> [EXTRACT TO READ]
= = = = =
Get Out Your Party Hats: Fox News Celebrates 10 Years, on the Down Slope

Believe it or not, adore it or scorn it, the most influential and successful cable news channel made its debut on Oct. 7, 1996. Fox News will be raising their whiskey tumblers and anti-abortion bills this week, "celebrating a decade of fair and balanced news," according to their website.

Unfortunately for Murdoch and his Alfred Hitchcokian cohort, Roger Ailes, Fox is losing its numbers, in its first ratings slump.

According to the Miami Herald, "the years of explosive growth have ended at Fox. Viewership over the first eight months of the year was down 5 percent compared to 2005, with a steeper 13 percent decline in prime-time, according to Nielsen Media Research. For 12 straight months, Fox's prime-time audience has been smaller than the year before. Meanwhile, CNN viewership inched up 5 percent this year through August."

I'm not going to blather on about how Fox has changed television news. Much smarter people will do that for me.

I'd rather party! Yay, guys, let's celebrate Fox losing viewers and CNN kicking back at its more successful younger brother!

What will you do to celebrate this momentous... moment?

If you love it, perhaps you could write up a "I <3 U Doocy" sign and stand outside the studio in Rockefeller Center, all "Today Show" style, and become one of the "Fox & Friends." Maybe go to Fox's official 10th anniversary site and check out the very first minute of the very first hour of Fox News. My, they grow so quickly! Or you can check out some highlights, like when Bill O'Reilly interviewed Michael Moore or when Fox falsely announced that Bush won the 2000 election, before results were final.
= = = = =
> [INPUT DATA]
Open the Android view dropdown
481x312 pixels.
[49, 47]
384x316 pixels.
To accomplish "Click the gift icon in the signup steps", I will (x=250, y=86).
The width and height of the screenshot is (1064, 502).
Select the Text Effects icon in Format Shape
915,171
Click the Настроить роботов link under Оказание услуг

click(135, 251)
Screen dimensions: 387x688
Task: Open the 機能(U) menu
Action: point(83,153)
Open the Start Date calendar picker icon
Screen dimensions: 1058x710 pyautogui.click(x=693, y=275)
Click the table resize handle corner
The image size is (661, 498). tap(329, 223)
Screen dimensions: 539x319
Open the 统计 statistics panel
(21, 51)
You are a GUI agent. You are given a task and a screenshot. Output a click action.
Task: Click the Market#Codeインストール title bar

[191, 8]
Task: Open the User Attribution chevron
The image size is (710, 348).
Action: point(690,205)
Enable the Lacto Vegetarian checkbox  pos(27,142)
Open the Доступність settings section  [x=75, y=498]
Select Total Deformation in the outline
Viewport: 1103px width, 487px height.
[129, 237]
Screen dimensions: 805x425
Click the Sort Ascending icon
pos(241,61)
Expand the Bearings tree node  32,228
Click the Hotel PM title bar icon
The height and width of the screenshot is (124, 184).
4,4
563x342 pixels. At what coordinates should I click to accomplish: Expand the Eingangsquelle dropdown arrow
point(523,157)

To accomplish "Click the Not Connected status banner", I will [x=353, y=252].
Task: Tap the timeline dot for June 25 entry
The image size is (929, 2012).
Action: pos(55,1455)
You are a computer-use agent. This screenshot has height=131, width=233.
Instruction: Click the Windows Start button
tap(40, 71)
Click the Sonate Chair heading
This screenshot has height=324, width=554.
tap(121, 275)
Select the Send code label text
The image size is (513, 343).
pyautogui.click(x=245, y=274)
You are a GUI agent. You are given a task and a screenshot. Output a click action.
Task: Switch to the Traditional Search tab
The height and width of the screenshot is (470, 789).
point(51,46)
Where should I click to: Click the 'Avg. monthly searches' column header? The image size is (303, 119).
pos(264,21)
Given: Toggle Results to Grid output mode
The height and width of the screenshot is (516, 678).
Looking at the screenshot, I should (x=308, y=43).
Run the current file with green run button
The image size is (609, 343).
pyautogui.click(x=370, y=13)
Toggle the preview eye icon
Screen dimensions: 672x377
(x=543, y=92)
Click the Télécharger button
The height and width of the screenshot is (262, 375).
= = = = =
Reproduce the Fox News anniversary piece above from "I'm not going" to "results were final.", word for word.

> [YOUR SOLUTION]
I'm not going to blather on about how Fox has changed television news. Much smarter people will do that for me.

I'd rather party! Yay, guys, let's celebrate Fox losing viewers and CNN kicking back at its more successful younger brother!

What will you do to celebrate this momentous... moment?

If you love it, perhaps you could write up a "I <3 U Doocy" sign and stand outside the studio in Rockefeller Center, all "Today Show" style, and become one of the "Fox & Friends." Maybe go to Fox's official 10th anniversary site and check out the very first minute of the very first hour of Fox News. My, they grow so quickly! Or you can check out some highlights, like when Bill O'Reilly interviewed Michael Moore or when Fox falsely announced that Bush won the 2000 election, before results were final.